Personal information
- Full name: Walter Rogers Tranter
- Date of birth: 22 August 1874
- Place of birth: Stockton-on-Tees, England
- Date of death: 14 July 1945 (aged 70)
- Place of death: Romford, Essex, England
- Position(s): Left-back

Senior career*
- Years: Team / Apps / (Gls)
- 1897–1899: Thames Ironworks / 21 / (0)
- 1899–1900: Chatham
- 1900: West Ham United / 4 / (0)
- 1901–?: Distillery

= Walter Tranter =

English footballer

Walter Rogers Tranter (22 August 1874 – 14 July 1945) was an English footballer who played as a left-back.

Born in Stockton-on-Tees, Tranter played as a left-back for Thames Ironworks, the team that would later become West Ham United. The club handbook described him as a player that "rushes in where others feared to tread". He was a part of the team that won the London League during the 1897-98 season, and captained the side to the Southern League Second Division championship in 1898–99. He then left to play for Chatham, but returned to the newly renamed club, along with teammate Albert Kaye, for the 1900–01 season. He played in the inaugural game for the new club, a 7–0 battering of Gravesend on 1 September 1900, and made a further three Southern League appearances for West Ham that season. His last two games for the club were in the FA Cup Qualifying Round 4 against New Brompton, which went to a replay on 21 November 1900.

In June 1901, he and Kaye joined Belfast club Distillery.

==Personal life==

Walter Tranter's father was Isaac Rogers Tranter, who was the Captain of the Fire Brigade Company in Thornaby-on-Tees. Walter married three times, having several children with his first two wives, both of whom predeceased him. One of his grandchildren is former Leeds United left-winger Michael O'Grady. One of his great-grandchildren is Commonwealth Games Bronze medallist in swimming, Alyson Jones.

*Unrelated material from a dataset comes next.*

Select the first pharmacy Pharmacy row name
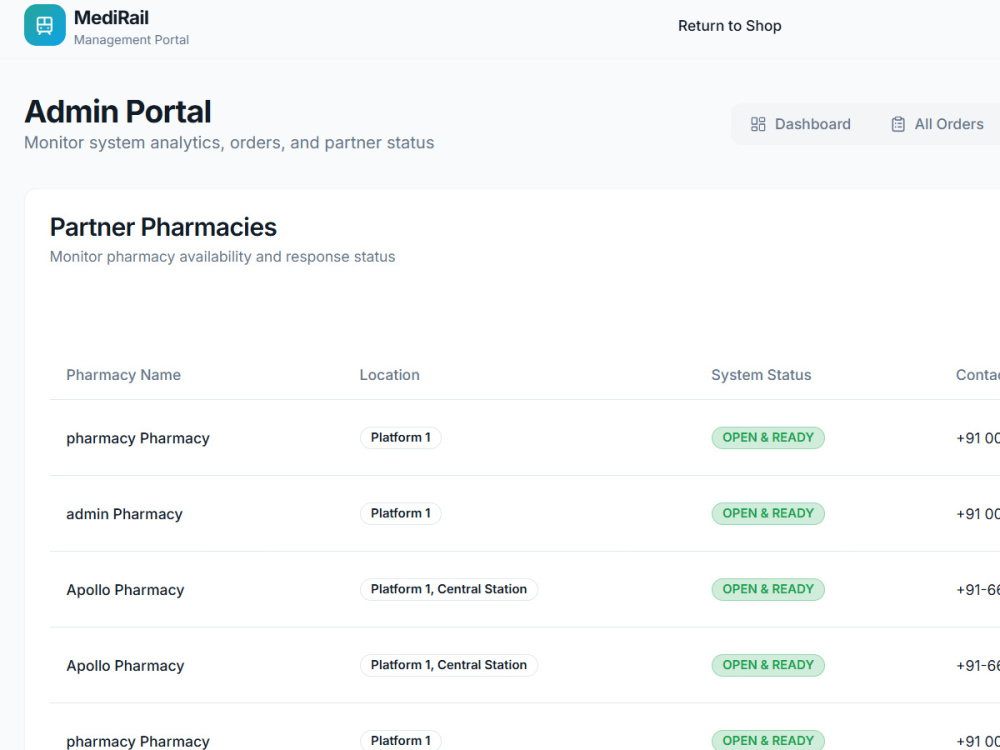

At the time of the 1911 census, Walter lived with his second wife Phoebe in Thornaby-on-Tees and worked in the shipyard as a "plater". The household included two children from his first marriage to Hannah and three more from his second. Phoebe died in 1914 and Walter married Isabel Rowell in 1917. There were no more children. At some point they moved to Romford, Essex, Walter dying there in 1945, followed by Isabel in 1959.